- [SOURCE PASSAGE]:
-- Begin --
In my experience, I find that teams and organizations report many winning A/B tests with high uplifts, but somehow they don’t seem to bring those uplifts in reality. How come?
Five types of A/B test “wins” can exaggerate discovered uplifts. I use the acronym “de FACTO”:
- False winners;
- Anti-winners;
- Changing winners;
- Tricked winners;
- Overestimated winners.
These five types of winners show up in every experimentation program. I’ll describe why and how they cause exaggerated uplifts. But before I do, I want to emphasize that incorporating knowledge like this is just another step in your experimentation maturity.
Even though experimentation might not bring as much growth as you anticipated, not running trustworthy experiments is usually worse than incorrectly calculating their added value. A solid testing process is more important than accurately predicting how much profit you’ll get from it.
So keep increasing the quality, (statistical) trustworthiness, and velocity of your A/B tests. But when you want to deliver a realistic impression of their added value, have a skilled person from your team or agency correct the projected (or “discovered”) uplift to a more accurate “net value.”
Table of contents
A typical case of exaggerated uplifts
The “net profit” calculation is a better way to estimate the impact of the initial results we get from a series of A/B tests.
To give you an indication of the difference between the “discovered” and “net” uplifts, I use the following case of a fictitious company called “DeFacto Ltd.”
DeFacto’s CRO team (or CRO agency):
- Ran 100 experiments in the past 12 months, all server side;
- Found 25 winners, with an average measured 6% uplift, resulting in $100,000 extra margin per winner (calculated using a Bayesian calculator with a threshold of >90%);
- At an average cost of $5,000 per experiment (100 hours x $50);
- And—for the sake of simplicity—they’ve run all experiments with trustworthy sampling, obeyed the rules of trustworthy experimentation, and implemented all winners instantly at negligible costs.
-- End --
- [TASKS TO COMPLETE]:
1 > Update the part of the passage on exaggerated A/B test uplifts that opens with the words containing "Table of contents" and closes with "at negligible costs.", replacing "server side" with "client side".
2 > Decide whether each statement agrees with the passage on exaggerated A/B test uplifts, and quote the words that settle it.
(a) The company used in the case is fictitious.
(b) Each experiment cost an average of $10,000.
(c) A solid testing process matters more than accurately predicting profit from it.
3 > Pick up the passage on exaggerated A/B test uplifts after its final sentence and carry it forward.

- [LISTED ENTRIES]:
-- Begin --
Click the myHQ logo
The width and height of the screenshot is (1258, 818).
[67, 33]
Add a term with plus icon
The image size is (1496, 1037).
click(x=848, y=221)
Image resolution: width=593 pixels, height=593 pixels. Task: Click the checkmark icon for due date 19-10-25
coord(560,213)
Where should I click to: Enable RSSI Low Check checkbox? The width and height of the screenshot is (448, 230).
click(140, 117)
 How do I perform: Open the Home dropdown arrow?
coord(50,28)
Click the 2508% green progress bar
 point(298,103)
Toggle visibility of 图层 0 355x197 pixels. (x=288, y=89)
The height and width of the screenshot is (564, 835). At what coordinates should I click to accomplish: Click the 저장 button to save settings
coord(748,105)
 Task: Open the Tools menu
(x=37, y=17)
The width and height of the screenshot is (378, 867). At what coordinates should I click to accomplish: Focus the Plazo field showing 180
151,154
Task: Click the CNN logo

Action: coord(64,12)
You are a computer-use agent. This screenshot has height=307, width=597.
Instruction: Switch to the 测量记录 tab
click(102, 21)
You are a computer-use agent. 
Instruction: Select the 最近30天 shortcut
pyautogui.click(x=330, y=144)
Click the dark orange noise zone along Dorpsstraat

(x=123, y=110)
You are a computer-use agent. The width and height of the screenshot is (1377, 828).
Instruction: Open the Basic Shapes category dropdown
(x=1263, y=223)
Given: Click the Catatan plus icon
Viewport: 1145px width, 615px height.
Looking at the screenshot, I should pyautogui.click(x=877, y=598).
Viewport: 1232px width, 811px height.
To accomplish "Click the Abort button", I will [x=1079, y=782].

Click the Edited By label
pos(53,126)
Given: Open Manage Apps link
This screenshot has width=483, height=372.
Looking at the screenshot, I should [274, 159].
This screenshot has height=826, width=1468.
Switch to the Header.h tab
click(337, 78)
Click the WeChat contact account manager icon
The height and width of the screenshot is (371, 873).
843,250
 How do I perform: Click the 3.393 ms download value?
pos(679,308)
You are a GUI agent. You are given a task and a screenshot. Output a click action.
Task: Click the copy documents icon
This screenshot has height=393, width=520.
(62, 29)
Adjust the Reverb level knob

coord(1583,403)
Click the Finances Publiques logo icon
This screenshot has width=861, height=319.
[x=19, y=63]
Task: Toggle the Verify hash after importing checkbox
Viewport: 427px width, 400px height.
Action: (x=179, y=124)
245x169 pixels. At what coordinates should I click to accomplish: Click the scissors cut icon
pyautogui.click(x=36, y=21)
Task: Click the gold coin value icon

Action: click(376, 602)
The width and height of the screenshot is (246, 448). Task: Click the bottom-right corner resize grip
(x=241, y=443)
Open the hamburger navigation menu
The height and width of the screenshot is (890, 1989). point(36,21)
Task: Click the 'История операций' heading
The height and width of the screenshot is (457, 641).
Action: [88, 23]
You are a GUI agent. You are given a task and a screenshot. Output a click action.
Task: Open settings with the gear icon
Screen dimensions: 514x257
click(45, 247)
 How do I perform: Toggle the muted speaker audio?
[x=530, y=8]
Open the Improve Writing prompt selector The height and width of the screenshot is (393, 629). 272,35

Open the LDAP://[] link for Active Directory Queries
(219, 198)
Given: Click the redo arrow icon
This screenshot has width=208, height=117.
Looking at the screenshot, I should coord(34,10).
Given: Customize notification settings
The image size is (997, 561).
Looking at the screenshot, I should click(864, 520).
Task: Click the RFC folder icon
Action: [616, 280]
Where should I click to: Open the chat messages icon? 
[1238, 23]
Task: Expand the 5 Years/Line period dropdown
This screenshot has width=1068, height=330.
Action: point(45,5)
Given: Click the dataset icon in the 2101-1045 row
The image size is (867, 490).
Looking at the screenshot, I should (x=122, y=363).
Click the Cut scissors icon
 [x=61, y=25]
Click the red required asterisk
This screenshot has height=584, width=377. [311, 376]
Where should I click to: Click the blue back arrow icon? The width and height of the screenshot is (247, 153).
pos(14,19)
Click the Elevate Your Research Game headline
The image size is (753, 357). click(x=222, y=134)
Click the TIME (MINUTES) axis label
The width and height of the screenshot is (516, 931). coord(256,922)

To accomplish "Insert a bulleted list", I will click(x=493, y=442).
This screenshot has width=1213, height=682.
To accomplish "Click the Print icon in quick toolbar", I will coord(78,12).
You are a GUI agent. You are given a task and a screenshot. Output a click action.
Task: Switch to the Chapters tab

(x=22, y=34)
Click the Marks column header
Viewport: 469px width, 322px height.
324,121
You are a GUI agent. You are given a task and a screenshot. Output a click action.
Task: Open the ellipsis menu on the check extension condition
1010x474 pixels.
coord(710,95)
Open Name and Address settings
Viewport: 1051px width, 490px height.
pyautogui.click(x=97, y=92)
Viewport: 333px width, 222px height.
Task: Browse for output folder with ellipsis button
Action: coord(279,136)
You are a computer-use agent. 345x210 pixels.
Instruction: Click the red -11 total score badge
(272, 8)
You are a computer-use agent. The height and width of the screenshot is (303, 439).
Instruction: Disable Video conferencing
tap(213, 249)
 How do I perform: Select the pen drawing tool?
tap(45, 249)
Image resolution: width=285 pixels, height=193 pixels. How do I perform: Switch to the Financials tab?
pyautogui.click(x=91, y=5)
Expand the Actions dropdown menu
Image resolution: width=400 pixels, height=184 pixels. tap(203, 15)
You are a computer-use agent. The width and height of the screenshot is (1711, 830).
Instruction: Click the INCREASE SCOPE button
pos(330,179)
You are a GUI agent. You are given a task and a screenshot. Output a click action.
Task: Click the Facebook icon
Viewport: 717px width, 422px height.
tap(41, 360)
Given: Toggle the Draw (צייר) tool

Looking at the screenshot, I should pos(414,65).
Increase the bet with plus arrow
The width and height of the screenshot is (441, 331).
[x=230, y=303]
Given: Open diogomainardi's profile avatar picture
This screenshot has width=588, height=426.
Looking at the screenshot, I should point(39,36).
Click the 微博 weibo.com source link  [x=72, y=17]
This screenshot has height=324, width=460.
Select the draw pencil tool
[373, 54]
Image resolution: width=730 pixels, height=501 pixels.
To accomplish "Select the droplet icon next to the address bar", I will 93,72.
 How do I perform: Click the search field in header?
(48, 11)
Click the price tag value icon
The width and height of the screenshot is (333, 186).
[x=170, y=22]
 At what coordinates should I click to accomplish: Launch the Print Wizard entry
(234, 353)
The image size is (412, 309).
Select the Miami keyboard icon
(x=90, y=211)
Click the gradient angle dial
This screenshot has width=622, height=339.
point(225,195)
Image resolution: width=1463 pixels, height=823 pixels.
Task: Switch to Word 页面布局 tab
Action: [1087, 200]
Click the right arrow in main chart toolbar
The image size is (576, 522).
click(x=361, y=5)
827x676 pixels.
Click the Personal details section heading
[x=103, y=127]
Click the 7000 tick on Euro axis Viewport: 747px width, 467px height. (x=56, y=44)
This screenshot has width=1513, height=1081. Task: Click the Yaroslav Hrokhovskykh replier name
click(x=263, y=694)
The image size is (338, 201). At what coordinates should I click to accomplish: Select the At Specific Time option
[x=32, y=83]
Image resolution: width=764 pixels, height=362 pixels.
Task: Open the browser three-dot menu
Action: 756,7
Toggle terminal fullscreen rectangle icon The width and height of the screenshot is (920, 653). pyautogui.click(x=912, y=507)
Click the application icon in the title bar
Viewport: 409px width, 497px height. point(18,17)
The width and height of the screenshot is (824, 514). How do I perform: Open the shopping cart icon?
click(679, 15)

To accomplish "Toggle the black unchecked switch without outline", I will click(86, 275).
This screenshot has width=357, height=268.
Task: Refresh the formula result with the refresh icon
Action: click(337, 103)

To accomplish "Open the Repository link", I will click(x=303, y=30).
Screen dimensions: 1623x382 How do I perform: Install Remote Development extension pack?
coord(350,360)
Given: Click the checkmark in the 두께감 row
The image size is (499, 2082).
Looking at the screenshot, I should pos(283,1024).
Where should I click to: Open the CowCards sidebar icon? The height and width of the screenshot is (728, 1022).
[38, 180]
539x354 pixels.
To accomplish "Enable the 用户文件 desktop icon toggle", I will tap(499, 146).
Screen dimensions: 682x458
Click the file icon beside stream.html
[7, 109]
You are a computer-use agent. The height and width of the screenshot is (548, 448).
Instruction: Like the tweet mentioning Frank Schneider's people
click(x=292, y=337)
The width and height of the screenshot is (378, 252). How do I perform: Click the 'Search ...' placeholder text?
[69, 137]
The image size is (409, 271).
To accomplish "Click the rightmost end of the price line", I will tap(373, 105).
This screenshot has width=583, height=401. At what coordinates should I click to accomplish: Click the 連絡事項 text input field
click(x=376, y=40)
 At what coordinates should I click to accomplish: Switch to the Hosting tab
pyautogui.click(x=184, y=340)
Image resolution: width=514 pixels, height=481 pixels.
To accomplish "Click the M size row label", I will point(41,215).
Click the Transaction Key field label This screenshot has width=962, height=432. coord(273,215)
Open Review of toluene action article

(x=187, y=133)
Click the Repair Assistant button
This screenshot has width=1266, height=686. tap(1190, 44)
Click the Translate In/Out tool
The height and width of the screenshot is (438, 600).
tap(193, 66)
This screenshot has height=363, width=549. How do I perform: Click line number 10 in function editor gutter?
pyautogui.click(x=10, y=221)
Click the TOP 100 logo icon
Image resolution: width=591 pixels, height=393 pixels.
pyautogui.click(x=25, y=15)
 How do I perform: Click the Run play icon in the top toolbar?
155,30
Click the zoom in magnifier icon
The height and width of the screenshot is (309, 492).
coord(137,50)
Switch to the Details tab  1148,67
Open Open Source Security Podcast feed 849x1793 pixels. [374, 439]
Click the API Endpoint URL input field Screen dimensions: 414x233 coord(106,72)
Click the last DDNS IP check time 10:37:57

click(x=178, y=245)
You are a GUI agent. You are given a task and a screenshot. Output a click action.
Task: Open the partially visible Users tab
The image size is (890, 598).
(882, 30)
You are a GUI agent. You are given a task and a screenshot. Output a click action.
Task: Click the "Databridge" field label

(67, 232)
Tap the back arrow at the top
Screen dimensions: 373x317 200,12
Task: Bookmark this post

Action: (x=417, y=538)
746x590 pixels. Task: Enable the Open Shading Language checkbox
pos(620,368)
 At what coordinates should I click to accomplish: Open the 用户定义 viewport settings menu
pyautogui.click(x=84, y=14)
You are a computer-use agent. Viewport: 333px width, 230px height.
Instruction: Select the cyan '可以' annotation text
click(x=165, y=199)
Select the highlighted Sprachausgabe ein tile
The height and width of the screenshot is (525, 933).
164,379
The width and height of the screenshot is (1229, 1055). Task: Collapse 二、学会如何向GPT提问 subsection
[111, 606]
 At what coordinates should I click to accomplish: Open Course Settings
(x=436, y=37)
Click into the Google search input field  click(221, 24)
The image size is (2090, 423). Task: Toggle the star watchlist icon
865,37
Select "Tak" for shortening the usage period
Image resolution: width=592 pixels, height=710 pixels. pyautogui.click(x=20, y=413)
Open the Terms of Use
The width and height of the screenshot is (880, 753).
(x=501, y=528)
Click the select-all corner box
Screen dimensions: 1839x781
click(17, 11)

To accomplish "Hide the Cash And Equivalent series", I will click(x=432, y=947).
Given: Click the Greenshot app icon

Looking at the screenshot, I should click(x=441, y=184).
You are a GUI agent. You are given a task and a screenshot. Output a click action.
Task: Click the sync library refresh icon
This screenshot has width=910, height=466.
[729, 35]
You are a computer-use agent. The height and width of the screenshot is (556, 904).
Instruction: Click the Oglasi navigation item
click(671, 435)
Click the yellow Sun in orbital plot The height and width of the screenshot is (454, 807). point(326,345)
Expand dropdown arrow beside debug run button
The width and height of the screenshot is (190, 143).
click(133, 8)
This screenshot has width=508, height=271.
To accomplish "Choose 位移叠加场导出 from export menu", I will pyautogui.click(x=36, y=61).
-- End --
- [ANSWERS TO THE EXERCISES]:
1 >
Table of contents
A typical case of exaggerated uplifts
The “net profit” calculation is a better way to estimate the impact of the initial results we get from a series of A/B tests.
To give you an indication of the difference between the “discovered” and “net” uplifts, I use the following case of a fictitious company called “DeFacto Ltd.”
DeFacto’s CRO team (or CRO agency):
- Ran 100 experiments in the past 12 months, all client side;
- Found 25 winners, with an average measured 6% uplift, resulting in $100,000 extra margin per winner (calculated using a Bayesian calculator with a threshold of >90%);
- At an average cost of $5,000 per experiment (100 hours x $50);
- And—for the sake of simplicity—they’ve run all experiments with trustworthy sampling, obeyed the rules of trustworthy experimentation, and implemented all winners instantly at negligible costs.

2 >
(a) Yes: "a fictitious company called “DeFacto Ltd.”"
(b) No: "At an average cost of $5,000 per experiment (100 hours x $50)"
(c) Yes: "A solid testing process is more important than accurately predicting how much profit you’ll get from it."

3 >
- Moreover, I assume they tested with enough traffic, uplifts, and base conversion rates to have a pretty standard a priori power of 80%.
By adding up all 25 winners of $100,000, they’ve generated $2.5 million in extra revenue, with $500,000 in costs. That results in an ROI of 500% and a gross profit on DeFacto’s A/B tests of $2 million.
Note that I call the profits “gross profit.” Now, what happens when we correct for the five types of exaggerating winners? We get DeFacto’s “net profit,” the profit we expect in reality: about $1 million, or only 50% of the gross profit.
Let’s get to the five types of exaggerating winners that are responsible for this “net” calculation. I’ll start with the easiest and best-known one.
5 types of winners that require business-case corrections
1. False winners
The existence of “false discoveries” is well-known to experts in online optimization (false positives or Type-I errors). However, business cases are not always corrected for them.
A false winner occurs when your challenger (B) actually makes no difference but wins purely by coincidence. For example, the randomization caused more users with relatively high buying intent to end up in the challenger condition, resulting in a higher conversion rate.
With a 90% significance threshold, this is expected to happen with 10% of all challengers. In the case of DeFacto, we can calculate that roughly 79%(!) of the challengers bring no uplift in reality.
So how many false winners do you discover when 79% of the experiments bring no uplift in reality? DeFacto did 100 experiments, 79 of which brought no value. Of those, 10% are expected to win by coincidence (90% significance). This results in 8 false winners (31% of all winners), 17 true positives, and 4 false negatives.
Uncovering false winners is of utmost importance for a realistic business case. The problem is not the cost side. The eight false discoveries cost “only” $40,000. The bigger issue is that 31% of these “winners” did not generate any uplift.
There are more reliable and advanced ways of correcting for false winners, but simply subtracting 31% of false winners from the $2.5 million uplift already provides a more realistic figure. DeFacto’s profit on the program roughly corrected for false winners is just over $1.2 million (61% of the presumed $2 million).
CRO experts usually know about the existence of false discoveries among their winners. The next step is to estimate how many false winners worsen site performance.
2. Anti-winners
Anti-winners (as I call them) are the devil’s version of the previous “false winners.” They happen when we have a “winner” that is actually a significant loser. Instead of increasing your success metrics, your challenger decreases them.
Again the challenger wins purely by coincidence. It is “just really bad luck.” The official term is “S-type error” (S from “Sign”), and they typically occur only when running low-powered experiments. (For more info on S-type errors, see either of these two articles.)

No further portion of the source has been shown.